Other issues that need attention, Osinbajo said, were concerns about democracy and unconstitutional changes of governments across the continent.
Osinbajo spoke at the opening of the 2022 Judicial Year of the African Court on Human and Peoples’ Rights in Arusha, Tanzania, where he was Special Guest of Honour.
The vice president’s spokesman, Laolu Akande, disclosed this in a statement he signed on Monday titled ‘How to guarantee the Africa we want, by Osinbajo at African Court’s first-ever formal yearly opening in Arusha.’
“The Africa we want is one that addresses, amongst others, humanity’s most pressing concerns of eradication of poverty, hunger and disease; the sustenance of democracy and the rule of law; sustainable development, especially dealing with challenges of climate change and application of finite resources for economic growth and diversification; human security and peace,” Osinbajo said.
He also commended the African Court of Human and People’s Rights for the Afrocentric development of human rights jurisprudence, noting that already the African Court was playing its own role.
For instance, he mentioned that the court has required states to uphold rights and principles of fairness, transparency, and inclusiveness in elections.
Osinbajo, who addressed the justices of the African Court, other sisters regional human rights institutions, groups of lawyers and experts, and international human rights bodies, among other stakeholders, identified the challenges and burdens “we must discharge to arrive at the type of continent we want”.

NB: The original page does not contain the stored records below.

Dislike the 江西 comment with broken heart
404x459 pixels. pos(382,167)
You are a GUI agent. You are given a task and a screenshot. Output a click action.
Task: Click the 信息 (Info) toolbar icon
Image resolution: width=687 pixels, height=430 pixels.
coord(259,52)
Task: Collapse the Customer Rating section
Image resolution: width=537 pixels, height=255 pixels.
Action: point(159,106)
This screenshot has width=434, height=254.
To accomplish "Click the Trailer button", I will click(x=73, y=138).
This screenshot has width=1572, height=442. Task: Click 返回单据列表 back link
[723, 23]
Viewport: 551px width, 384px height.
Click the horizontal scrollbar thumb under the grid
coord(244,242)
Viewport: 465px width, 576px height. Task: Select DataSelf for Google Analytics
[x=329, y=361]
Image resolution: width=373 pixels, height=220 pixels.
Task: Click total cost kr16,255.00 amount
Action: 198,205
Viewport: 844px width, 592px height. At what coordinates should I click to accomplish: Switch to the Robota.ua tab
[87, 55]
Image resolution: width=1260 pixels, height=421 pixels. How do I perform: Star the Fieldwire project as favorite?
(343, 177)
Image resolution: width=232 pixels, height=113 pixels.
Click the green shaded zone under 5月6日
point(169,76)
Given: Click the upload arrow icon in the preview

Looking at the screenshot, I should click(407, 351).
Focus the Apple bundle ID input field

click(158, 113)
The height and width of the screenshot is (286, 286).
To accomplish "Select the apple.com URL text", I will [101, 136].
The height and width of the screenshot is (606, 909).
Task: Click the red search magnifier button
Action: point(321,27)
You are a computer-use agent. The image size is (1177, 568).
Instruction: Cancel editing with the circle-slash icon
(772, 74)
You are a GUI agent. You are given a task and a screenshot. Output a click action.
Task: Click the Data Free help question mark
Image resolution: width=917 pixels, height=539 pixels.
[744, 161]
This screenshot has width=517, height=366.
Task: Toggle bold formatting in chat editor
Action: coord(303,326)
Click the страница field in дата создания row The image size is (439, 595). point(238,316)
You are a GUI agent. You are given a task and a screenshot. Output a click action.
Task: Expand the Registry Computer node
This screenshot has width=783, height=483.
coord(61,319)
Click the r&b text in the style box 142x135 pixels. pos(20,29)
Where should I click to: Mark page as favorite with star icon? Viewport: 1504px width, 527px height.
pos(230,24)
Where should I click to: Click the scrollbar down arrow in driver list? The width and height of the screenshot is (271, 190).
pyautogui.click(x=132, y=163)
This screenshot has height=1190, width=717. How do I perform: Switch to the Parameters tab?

He then called on African nations to, while pursuing the implementation of Agenda 2063, resolve to improve the human rights records of the continent in the immediate future, as “the purpose of life is in the here and now, not in the far future.”
He was optimistic that “Africa will overcome its current governance and human rights challenges,” but decried “the lack of a proper enforcement mechanism, either at the domestic or continental level, notwithstanding the Ouagadougou Protocol’s mandate on the AU Executive Council,” describing it as one of the challenges Africa must work hard to resolve.